SS1/23 is explicit: a regulated UK financial services firm must maintain a model inventory covering its material model use. The EBA guidance and the Federal Reserve's SR 11-7 say substantively the same thing in the EU and US frameworks. The model risk management function in every regulated firm now has a regulatory obligation to keep this artefact current.

In most firms, the artefact exists in some form. In few firms is it built to a standard that genuinely supports the governance the regulators expect. And in almost no firms is there an equivalent registry for agents.

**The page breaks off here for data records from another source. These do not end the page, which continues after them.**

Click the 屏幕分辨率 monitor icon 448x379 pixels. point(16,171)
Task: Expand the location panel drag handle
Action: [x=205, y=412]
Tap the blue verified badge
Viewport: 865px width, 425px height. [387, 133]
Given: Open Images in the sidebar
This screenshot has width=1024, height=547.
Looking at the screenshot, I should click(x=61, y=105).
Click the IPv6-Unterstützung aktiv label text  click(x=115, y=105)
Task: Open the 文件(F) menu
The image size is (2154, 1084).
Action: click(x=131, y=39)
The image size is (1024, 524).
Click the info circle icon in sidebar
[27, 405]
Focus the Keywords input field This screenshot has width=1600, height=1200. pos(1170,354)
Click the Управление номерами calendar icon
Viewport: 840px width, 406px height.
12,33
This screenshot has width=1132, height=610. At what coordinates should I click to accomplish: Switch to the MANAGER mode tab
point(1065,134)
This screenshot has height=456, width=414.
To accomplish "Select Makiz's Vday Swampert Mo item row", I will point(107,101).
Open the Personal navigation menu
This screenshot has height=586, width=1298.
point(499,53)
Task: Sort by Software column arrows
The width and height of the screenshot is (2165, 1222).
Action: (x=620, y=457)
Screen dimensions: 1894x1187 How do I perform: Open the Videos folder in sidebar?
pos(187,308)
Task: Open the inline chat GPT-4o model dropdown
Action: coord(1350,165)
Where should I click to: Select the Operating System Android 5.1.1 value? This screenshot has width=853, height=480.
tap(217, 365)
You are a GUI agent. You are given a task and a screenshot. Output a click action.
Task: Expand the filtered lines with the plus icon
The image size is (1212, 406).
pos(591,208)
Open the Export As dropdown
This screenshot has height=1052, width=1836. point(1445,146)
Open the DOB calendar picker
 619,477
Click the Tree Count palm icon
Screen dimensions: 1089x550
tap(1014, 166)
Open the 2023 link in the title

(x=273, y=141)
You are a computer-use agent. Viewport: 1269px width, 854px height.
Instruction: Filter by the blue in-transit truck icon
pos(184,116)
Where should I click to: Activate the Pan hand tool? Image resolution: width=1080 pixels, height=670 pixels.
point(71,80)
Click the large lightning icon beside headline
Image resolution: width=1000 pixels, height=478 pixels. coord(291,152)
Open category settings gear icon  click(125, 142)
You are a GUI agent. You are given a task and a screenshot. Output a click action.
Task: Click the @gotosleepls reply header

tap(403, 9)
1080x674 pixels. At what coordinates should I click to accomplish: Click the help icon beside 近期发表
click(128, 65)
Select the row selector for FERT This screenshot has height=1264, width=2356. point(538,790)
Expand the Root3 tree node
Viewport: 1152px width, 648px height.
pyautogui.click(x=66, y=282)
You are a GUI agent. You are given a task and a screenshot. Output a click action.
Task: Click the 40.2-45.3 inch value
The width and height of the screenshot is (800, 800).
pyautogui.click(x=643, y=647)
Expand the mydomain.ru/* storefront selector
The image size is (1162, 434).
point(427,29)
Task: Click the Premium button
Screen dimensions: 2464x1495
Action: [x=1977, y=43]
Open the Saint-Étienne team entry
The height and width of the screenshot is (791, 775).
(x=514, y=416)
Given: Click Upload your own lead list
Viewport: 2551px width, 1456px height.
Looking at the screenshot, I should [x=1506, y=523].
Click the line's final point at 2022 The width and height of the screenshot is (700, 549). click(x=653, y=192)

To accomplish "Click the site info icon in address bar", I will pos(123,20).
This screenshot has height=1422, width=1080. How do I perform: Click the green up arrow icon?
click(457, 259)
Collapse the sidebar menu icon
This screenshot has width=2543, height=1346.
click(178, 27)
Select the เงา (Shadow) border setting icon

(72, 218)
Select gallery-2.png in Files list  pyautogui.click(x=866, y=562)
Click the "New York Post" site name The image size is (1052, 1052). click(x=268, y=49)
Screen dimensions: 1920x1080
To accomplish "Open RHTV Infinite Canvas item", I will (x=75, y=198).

This piece sets out what both registers should contain and why neither is optional in 2026.

The model registry

The model registry is the catalogue of every material model in production use. The contents the regulator expects, in my reading of the supervisory statements and the equivalent guidance:

Identification. Each model has a unique identifier, a version, and a lineage trail showing where it came from. Foundation models are identified by vendor and version; bespoke models are identified by the firm's internal versioning scheme.

Purpose and use case. What is the model used for? What decision does it support? Where in the firm's operating model does it sit?

Risk classification. What is the materiality of the model's use? What are the downside scenarios if it fails? How is the failure caught?

Validation status. Has the model been validated? When? Against what? Who signed off?

Performance monitoring. What metrics are tracked? What thresholds trigger review? What is the cadence?

Accountable senior manager. Named, in the SMCR sense or equivalent. The person who carries the regulatory accountability for this model.

Lifecycle status. In development, in pilot, in production, in deprecation, retired. Each transition has a defined approval workflow.

This list is not exhaustive. The point is that the registry is operational, not documentary. It supports ongoing governance, not just an annual exercise.

What goes wrong

Three patterns recur in firms that have built a model registry but built it poorly.

The registry is a snapshot. It is updated annually as part of the audit cycle. By the time the audit team reads it, the firm has changed model versions, deployed new use cases and retired old ones. The snapshot does not match the reality.

The registry has no policy enforcement. Adding a new model to production does not require updating the registry. The discipline relies on people remembering; in busy delivery cycles, people forget.

The registry has no observability. The registry records the metadata; the live model performance lives in operational systems and is not connected back to the registry. The accountable senior manager has no real-time view of what the registry says they own.

A registry with these characteristics is a compliance artefact, not a governance artefact. The regulators are increasingly attentive to the difference.

The agent registry

An agent registry extends the model registry pattern to cover AI agents. An agent is more than a model: it has a prompt configuration, an authorisation policy, a tool inventory and an operating envelope. Each of these is material to the agent's behaviour and material to the governance.

The agent registry contents I have settled on, beyond the model registry fields:

Authorisation policy. What is the agent allowed to read, call and write? What data sources, what tools, what systems?

Prompt configuration. The system prompt, the guardrail prompts, the example library. Versioned; changes flow through change control.

Tool inventory. The specific tools the agent has access to. Mapped to the underlying systems and the policy engine entries.

Operating envelope. The volume the agent is authorised to handle, the budget cap if applicable, the escalation thresholds.

Override interface. How a human operator overrides the agent. Named operators, audit trail, escalation path.

Incident history. Every incident attributed to the agent. Material for trend analysis and for governance review.

Why the registry is the source of truth, not a copy

The single most important architectural decision is to make the registry the source of truth. Not a copy of data that lives elsewhere; the authoritative record that the rest of the control plane reads from.

When the policy engine makes an authorisation decision, it reads from the agent registry, not from a synchronised copy. When the audit log records an action, it tags the action against the registry entry, not against a denormalised label. When the override interface acts, it acts against the registry entry, not a copy.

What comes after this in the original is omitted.